_What is expected_: Print every record below exactly as written.

_Stored records_:
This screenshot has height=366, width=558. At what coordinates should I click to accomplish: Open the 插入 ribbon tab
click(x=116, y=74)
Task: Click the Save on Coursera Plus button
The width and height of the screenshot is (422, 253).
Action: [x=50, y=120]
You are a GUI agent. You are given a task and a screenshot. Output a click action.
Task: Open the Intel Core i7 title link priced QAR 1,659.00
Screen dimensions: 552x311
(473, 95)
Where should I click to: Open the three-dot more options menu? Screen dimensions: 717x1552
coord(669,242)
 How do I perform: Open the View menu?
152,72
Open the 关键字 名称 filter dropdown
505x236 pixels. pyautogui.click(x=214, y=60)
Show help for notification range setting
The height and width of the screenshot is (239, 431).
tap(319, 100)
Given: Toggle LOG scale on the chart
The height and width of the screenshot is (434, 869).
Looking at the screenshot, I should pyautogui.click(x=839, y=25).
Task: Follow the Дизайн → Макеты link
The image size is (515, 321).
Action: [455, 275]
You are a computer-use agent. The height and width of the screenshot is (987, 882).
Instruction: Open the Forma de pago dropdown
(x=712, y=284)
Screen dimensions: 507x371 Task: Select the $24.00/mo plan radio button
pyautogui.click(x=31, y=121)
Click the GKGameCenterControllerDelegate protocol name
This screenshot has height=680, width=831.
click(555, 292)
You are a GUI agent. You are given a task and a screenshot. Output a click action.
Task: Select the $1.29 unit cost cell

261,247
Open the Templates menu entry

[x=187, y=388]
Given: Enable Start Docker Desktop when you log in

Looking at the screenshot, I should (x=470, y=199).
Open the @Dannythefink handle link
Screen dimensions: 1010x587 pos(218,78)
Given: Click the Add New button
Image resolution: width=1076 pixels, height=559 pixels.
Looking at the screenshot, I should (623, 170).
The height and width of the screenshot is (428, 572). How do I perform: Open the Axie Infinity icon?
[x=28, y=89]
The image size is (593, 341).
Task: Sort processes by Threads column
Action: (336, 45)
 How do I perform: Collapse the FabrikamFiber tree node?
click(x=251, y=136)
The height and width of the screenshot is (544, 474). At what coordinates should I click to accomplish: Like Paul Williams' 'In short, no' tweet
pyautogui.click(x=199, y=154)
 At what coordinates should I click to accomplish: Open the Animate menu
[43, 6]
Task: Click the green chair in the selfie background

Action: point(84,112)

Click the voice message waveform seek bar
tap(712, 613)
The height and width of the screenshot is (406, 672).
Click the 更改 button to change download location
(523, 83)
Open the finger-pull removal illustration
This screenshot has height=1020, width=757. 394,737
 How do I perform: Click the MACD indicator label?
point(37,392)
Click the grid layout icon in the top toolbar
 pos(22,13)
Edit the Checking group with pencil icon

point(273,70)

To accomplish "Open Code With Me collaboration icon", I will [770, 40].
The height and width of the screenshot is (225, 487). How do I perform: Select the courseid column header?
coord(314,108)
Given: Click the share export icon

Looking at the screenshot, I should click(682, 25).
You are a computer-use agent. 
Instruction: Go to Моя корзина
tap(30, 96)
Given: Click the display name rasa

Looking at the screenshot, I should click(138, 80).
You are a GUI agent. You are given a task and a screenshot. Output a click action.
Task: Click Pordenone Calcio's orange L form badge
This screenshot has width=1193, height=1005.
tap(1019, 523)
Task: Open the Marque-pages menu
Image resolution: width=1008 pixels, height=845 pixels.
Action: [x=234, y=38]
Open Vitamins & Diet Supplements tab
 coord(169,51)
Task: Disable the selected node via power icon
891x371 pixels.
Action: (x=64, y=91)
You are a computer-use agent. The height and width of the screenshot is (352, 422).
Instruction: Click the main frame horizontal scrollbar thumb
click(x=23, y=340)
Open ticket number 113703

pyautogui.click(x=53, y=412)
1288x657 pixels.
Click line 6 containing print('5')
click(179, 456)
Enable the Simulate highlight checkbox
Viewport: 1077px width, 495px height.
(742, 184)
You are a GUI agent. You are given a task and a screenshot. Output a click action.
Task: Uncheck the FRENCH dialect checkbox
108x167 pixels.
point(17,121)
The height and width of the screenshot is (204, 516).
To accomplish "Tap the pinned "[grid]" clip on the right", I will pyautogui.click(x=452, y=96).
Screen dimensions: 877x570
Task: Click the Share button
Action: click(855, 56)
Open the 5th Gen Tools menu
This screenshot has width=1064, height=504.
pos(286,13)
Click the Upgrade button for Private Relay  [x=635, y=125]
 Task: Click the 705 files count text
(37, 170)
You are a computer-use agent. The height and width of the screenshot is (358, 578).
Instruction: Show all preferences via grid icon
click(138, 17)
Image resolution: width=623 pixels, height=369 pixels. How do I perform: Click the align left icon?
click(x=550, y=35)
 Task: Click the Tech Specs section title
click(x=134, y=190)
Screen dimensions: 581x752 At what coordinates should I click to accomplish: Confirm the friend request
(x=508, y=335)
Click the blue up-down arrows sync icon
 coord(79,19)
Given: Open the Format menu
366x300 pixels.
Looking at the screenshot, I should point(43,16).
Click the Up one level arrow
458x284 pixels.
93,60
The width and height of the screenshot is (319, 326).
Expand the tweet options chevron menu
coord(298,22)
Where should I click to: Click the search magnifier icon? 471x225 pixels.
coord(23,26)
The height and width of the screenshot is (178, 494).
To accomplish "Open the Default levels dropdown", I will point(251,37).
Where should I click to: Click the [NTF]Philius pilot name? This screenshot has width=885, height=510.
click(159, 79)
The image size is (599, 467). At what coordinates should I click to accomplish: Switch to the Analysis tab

_Worked solution_:
This screenshot has height=366, width=558. At what coordinates should I click to accomplish: Open the 插入 ribbon tab
click(x=116, y=74)
Task: Click the Save on Coursera Plus button
The width and height of the screenshot is (422, 253).
Action: [x=50, y=120]
You are a GUI agent. You are given a task and a screenshot. Output a click action.
Task: Open the Intel Core i7 title link priced QAR 1,659.00
Screen dimensions: 552x311
(473, 95)
Where should I click to: Open the three-dot more options menu? Screen dimensions: 717x1552
coord(669,242)
 How do I perform: Open the View menu?
152,72
Open the 关键字 名称 filter dropdown
505x236 pixels. pyautogui.click(x=214, y=60)
Show help for notification range setting
The height and width of the screenshot is (239, 431).
tap(319, 100)
Given: Toggle LOG scale on the chart
The height and width of the screenshot is (434, 869).
Looking at the screenshot, I should pyautogui.click(x=839, y=25).
Task: Follow the Дизайн → Макеты link
The image size is (515, 321).
Action: [455, 275]
You are a computer-use agent. The height and width of the screenshot is (987, 882).
Instruction: Open the Forma de pago dropdown
(x=712, y=284)
Screen dimensions: 507x371 Task: Select the $24.00/mo plan radio button
pyautogui.click(x=31, y=121)
Click the GKGameCenterControllerDelegate protocol name
This screenshot has height=680, width=831.
click(555, 292)
You are a GUI agent. You are given a task and a screenshot. Output a click action.
Task: Select the $1.29 unit cost cell

261,247
Open the Templates menu entry

[x=187, y=388]
Given: Enable Start Docker Desktop when you log in

Looking at the screenshot, I should (x=470, y=199).
Open the @Dannythefink handle link
Screen dimensions: 1010x587 pos(218,78)
Given: Click the Add New button
Image resolution: width=1076 pixels, height=559 pixels.
Looking at the screenshot, I should (623, 170).
The height and width of the screenshot is (428, 572). How do I perform: Open the Axie Infinity icon?
[x=28, y=89]
The image size is (593, 341).
Task: Sort processes by Threads column
Action: (336, 45)
 How do I perform: Collapse the FabrikamFiber tree node?
click(x=251, y=136)
The height and width of the screenshot is (544, 474). At what coordinates should I click to accomplish: Like Paul Williams' 'In short, no' tweet
pyautogui.click(x=199, y=154)
 At what coordinates should I click to accomplish: Open the Animate menu
[43, 6]
Task: Click the green chair in the selfie background

Action: point(84,112)

Click the voice message waveform seek bar
tap(712, 613)
The height and width of the screenshot is (406, 672).
Click the 更改 button to change download location
(523, 83)
Open the finger-pull removal illustration
This screenshot has height=1020, width=757. 394,737
 How do I perform: Click the MACD indicator label?
point(37,392)
Click the grid layout icon in the top toolbar
 pos(22,13)
Edit the Checking group with pencil icon

point(273,70)

To accomplish "Open Code With Me collaboration icon", I will [770, 40].
The height and width of the screenshot is (225, 487). How do I perform: Select the courseid column header?
coord(314,108)
Given: Click the share export icon

Looking at the screenshot, I should click(682, 25).
You are a computer-use agent. 
Instruction: Go to Моя корзина
tap(30, 96)
Given: Click the display name rasa

Looking at the screenshot, I should click(138, 80).
You are a GUI agent. You are given a task and a screenshot. Output a click action.
Task: Click Pordenone Calcio's orange L form badge
This screenshot has width=1193, height=1005.
tap(1019, 523)
Task: Open the Marque-pages menu
Image resolution: width=1008 pixels, height=845 pixels.
Action: [x=234, y=38]
Open Vitamins & Diet Supplements tab
 coord(169,51)
Task: Disable the selected node via power icon
891x371 pixels.
Action: (x=64, y=91)
You are a computer-use agent. The height and width of the screenshot is (352, 422).
Instruction: Click the main frame horizontal scrollbar thumb
click(x=23, y=340)
Open ticket number 113703

pyautogui.click(x=53, y=412)
1288x657 pixels.
Click line 6 containing print('5')
click(179, 456)
Enable the Simulate highlight checkbox
Viewport: 1077px width, 495px height.
(742, 184)
You are a GUI agent. You are given a task and a screenshot. Output a click action.
Task: Uncheck the FRENCH dialect checkbox
108x167 pixels.
point(17,121)
The height and width of the screenshot is (204, 516).
To accomplish "Tap the pinned "[grid]" clip on the right", I will pyautogui.click(x=452, y=96).
Screen dimensions: 877x570
Task: Click the Share button
Action: click(855, 56)
Open the 5th Gen Tools menu
This screenshot has width=1064, height=504.
pos(286,13)
Click the Upgrade button for Private Relay  [x=635, y=125]
 Task: Click the 705 files count text
(37, 170)
You are a computer-use agent. The height and width of the screenshot is (358, 578).
Instruction: Show all preferences via grid icon
click(138, 17)
Image resolution: width=623 pixels, height=369 pixels. How do I perform: Click the align left icon?
click(x=550, y=35)
 Task: Click the Tech Specs section title
click(x=134, y=190)
Screen dimensions: 581x752 At what coordinates should I click to accomplish: Confirm the friend request
(x=508, y=335)
Click the blue up-down arrows sync icon
 coord(79,19)
Given: Open the Format menu
366x300 pixels.
Looking at the screenshot, I should point(43,16).
Click the Up one level arrow
458x284 pixels.
93,60
The width and height of the screenshot is (319, 326).
Expand the tweet options chevron menu
coord(298,22)
Where should I click to: Click the search magnifier icon? 471x225 pixels.
coord(23,26)
The height and width of the screenshot is (178, 494).
To accomplish "Open the Default levels dropdown", I will point(251,37).
Where should I click to: Click the [NTF]Philius pilot name? This screenshot has width=885, height=510.
click(159, 79)
The image size is (599, 467). At what coordinates should I click to accomplish: Switch to the Analysis tab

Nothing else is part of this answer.